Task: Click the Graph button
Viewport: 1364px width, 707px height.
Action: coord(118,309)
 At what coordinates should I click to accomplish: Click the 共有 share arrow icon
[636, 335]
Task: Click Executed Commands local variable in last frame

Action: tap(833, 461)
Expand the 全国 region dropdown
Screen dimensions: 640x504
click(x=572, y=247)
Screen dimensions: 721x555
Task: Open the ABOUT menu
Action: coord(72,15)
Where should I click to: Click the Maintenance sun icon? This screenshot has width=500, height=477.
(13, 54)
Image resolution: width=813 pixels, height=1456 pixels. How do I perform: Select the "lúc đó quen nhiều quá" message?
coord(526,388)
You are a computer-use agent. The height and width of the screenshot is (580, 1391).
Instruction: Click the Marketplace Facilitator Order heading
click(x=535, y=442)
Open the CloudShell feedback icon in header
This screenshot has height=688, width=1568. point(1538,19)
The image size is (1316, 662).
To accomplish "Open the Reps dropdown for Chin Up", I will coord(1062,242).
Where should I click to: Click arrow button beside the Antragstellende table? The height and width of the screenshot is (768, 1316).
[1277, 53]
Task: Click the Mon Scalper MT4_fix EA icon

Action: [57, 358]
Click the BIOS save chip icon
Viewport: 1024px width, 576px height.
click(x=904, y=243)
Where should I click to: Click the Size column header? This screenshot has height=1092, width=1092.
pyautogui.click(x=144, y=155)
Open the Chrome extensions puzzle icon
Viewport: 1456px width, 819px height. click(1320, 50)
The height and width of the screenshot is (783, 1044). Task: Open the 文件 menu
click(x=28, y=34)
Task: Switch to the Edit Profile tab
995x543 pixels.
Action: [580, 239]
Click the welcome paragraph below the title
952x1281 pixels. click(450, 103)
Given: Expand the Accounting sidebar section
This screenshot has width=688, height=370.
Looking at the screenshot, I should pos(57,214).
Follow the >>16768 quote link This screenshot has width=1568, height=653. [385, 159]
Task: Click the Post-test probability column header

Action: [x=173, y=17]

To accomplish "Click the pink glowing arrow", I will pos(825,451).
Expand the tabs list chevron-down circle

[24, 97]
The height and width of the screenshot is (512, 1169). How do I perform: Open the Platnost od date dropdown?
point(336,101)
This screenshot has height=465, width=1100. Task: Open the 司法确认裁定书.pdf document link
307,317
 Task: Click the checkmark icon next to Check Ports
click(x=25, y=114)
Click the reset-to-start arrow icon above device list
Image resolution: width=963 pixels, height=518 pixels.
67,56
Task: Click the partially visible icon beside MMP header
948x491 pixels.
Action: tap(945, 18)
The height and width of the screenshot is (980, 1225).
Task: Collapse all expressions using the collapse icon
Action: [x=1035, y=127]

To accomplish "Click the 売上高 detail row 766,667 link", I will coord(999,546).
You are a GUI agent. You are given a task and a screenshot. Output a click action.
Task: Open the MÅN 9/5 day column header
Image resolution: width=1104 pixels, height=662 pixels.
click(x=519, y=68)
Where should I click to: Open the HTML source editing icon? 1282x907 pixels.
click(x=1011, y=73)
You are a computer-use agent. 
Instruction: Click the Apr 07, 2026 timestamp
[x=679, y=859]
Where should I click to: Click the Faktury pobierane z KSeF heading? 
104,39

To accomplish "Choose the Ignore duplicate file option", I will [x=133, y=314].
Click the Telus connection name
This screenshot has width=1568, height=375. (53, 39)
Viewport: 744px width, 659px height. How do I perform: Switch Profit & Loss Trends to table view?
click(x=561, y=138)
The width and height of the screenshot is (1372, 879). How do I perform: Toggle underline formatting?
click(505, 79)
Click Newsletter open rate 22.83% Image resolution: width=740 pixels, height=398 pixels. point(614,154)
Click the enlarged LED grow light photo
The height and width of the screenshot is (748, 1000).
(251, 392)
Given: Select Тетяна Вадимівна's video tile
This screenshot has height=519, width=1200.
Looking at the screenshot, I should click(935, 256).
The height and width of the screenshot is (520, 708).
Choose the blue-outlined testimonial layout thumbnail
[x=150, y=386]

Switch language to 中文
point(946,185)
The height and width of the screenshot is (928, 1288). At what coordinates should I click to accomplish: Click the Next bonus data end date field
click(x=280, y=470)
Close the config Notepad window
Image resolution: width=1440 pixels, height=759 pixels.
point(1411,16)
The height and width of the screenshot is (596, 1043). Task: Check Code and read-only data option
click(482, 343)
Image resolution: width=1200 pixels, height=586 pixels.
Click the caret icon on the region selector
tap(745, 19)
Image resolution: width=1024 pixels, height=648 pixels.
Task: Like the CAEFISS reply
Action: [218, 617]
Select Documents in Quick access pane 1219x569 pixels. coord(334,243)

□ □ □ □ □

◆ TASK OBJECTIVE: Using the listing, collect all lines in which the string "computer" is found.

◆ TASK OUTPUT:
You are a computer-use agent. The height and width of the screenshot is (580, 1391).
You are a computer-use agent. 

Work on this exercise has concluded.